J'ai passé un très gros moment de mon week end dernier à parcourir les vidéos des interventions de Jean-Marc Jancovici (photo).
Si vous n'avez pas encore croisé le personnage, c'est le moment. Vous ne serez pas déçu du voyage. D'abord parce que les formats d'intervention dudit Jean-Marc sont très variés : devant les députés, au micro des radios, sur les plateaux TV, devant les étudiants d'Agro Paris Tech, de Sciences Po, sur les chaînes Internet, etc... Ensuite parce que le personnage a la langue bien pendue et qu'un certain nombre de ses interlocuteurs se font étriller joyeusement, un peu comme à Guignol. Jean-Marc Jancovici se promène avec un gros bâton et pan pan sur la tête des conformistes de tout poil. Gardez vous de trop vous marrer, à mon avis, vous êtes (je suis, nous sommes) le(s) prochain(s) sur la liste.

Jean-Marc Jancovici, qui dirige le cabinet Carbone 4, est le moine-soldat de la décroissance, ses démonstrations sont implacables et, va comprendre Charles, j'adore. Yves Cochet me fait sourire, Greta Thunberg me sort par les trous de nez, tous les collapsologues en colloque sont de sinistres sires à mes yeux, le moindre écolo à queue verte me fait braire, Nicolas Hulot m'énerve et Yannick Jadot me fait bailler, mais Jean-Marc Jancovici, j'adore et j'adhère. 

En matière d'écologie et moi, si je puis dire, il est la preuve vivante de la justesse du premier pilier du modèle Process Communication : "La manière de dire les choses a autant et parfois plus d'importance que ce qui est dit".

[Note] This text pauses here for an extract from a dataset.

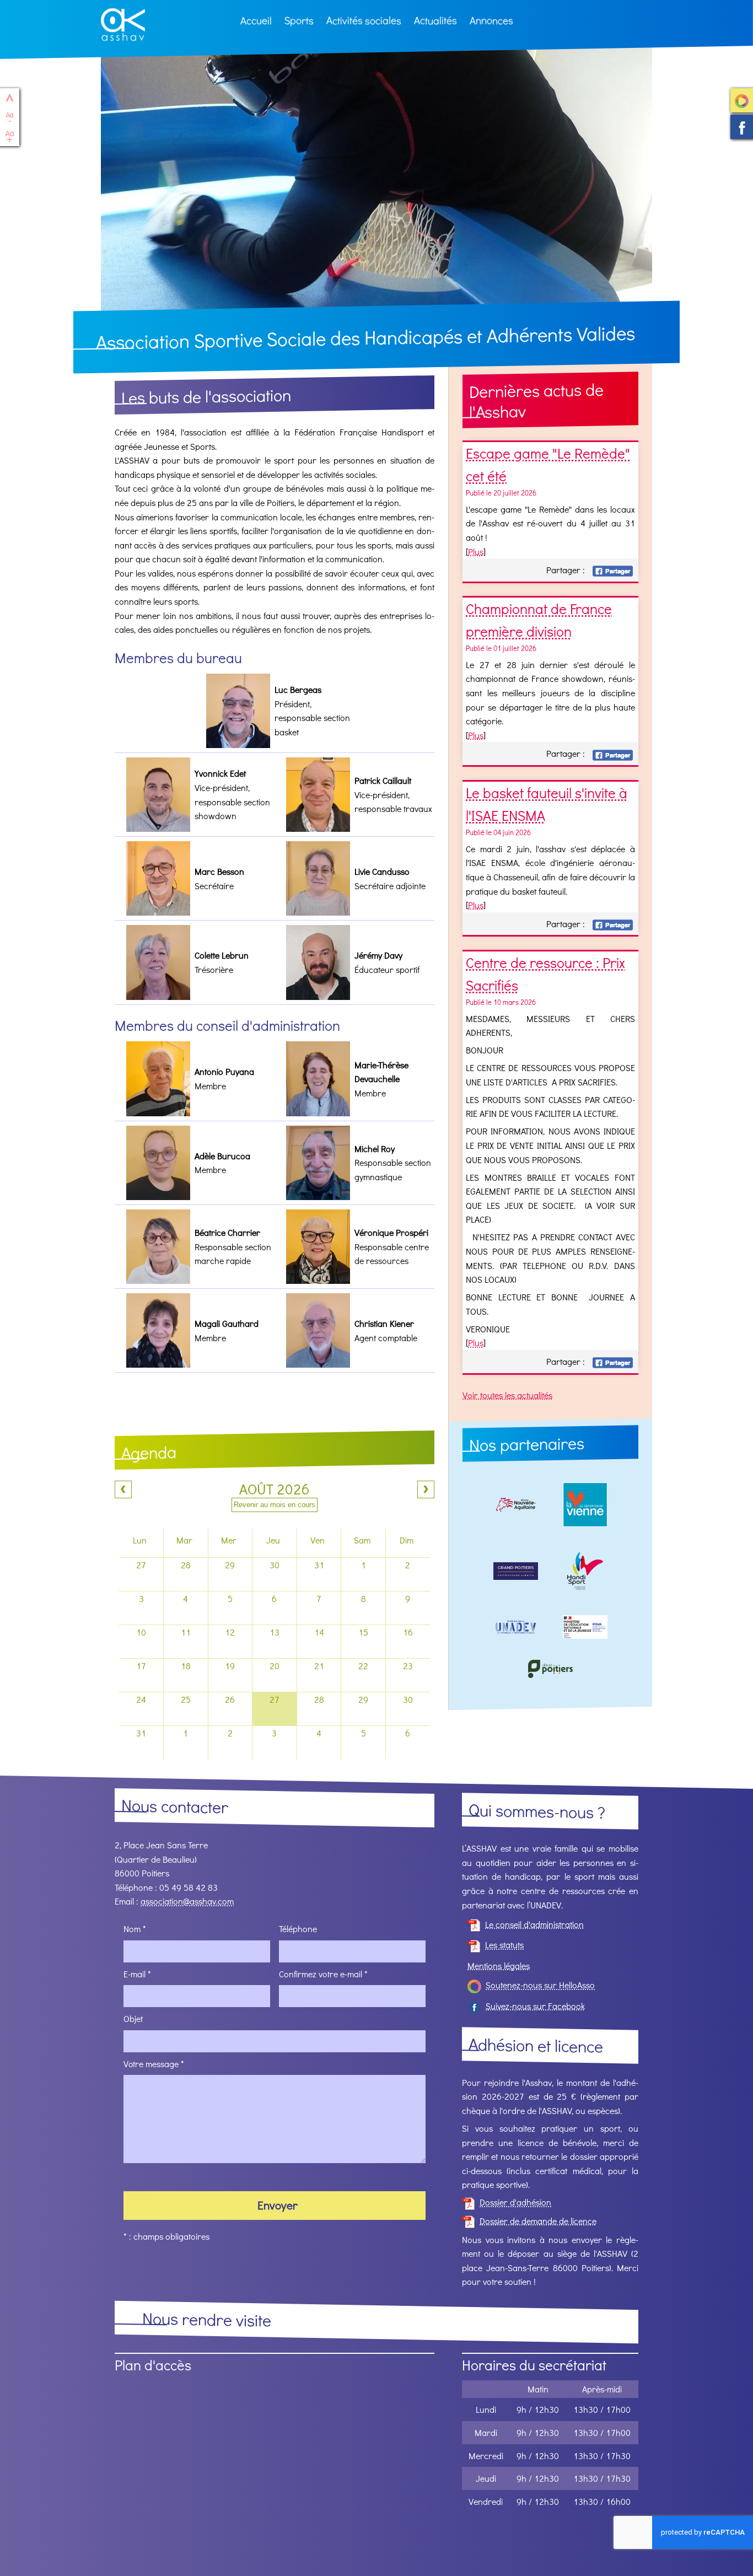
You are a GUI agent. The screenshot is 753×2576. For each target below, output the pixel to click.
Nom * (134, 1928)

Pourtant il n'est pas sans défauts que je remarque, quand même. Si vous lisez "Déjouer les pièges de la mauvaise foi et de la manipulation avec le triangle de Karpman", de Pierre Agnèse et Jérôme Lefeuvre, vous verrez que le camarade Jancovici joue parfois un peu trop souvent le rôle du casse-pied Ingénior, ce Gremlin qui "donne l'information, rien que l'information et surtout TOUTE l'information" dont les auteurs repèrent le pouvoir irritant. Jean-Marc Jancovici alias l'Ingénior vous balance à la figure des règles de trois comme s'il en pleuvait, et visiblement, s'il pleut encore quelque chose à l'ère du réchauffement, c'est bien la règle de trois.

Ce petit défaut mis à part, je lui pardonne volontiers car le père Jean-Marc fait preuve d'un humour ravageur, dans le genre "à froid" si cette expression a du sens pour parler réchauffement climatique. Bref le père Jean-Marc nous dit que, je cite, "ça va ch... des bulles carrées" et il allume un certain nombre de poncifs écolos de base, à commencer par les anti-nucléaires. Ce qui lui vaut d'être accusé d'être vendu à EDF, mais bon c'est facile de démontrer le contraire et visiblement ça ne lui fait ni chaud ni froid (que d'expressions adaptées ! 😁😁)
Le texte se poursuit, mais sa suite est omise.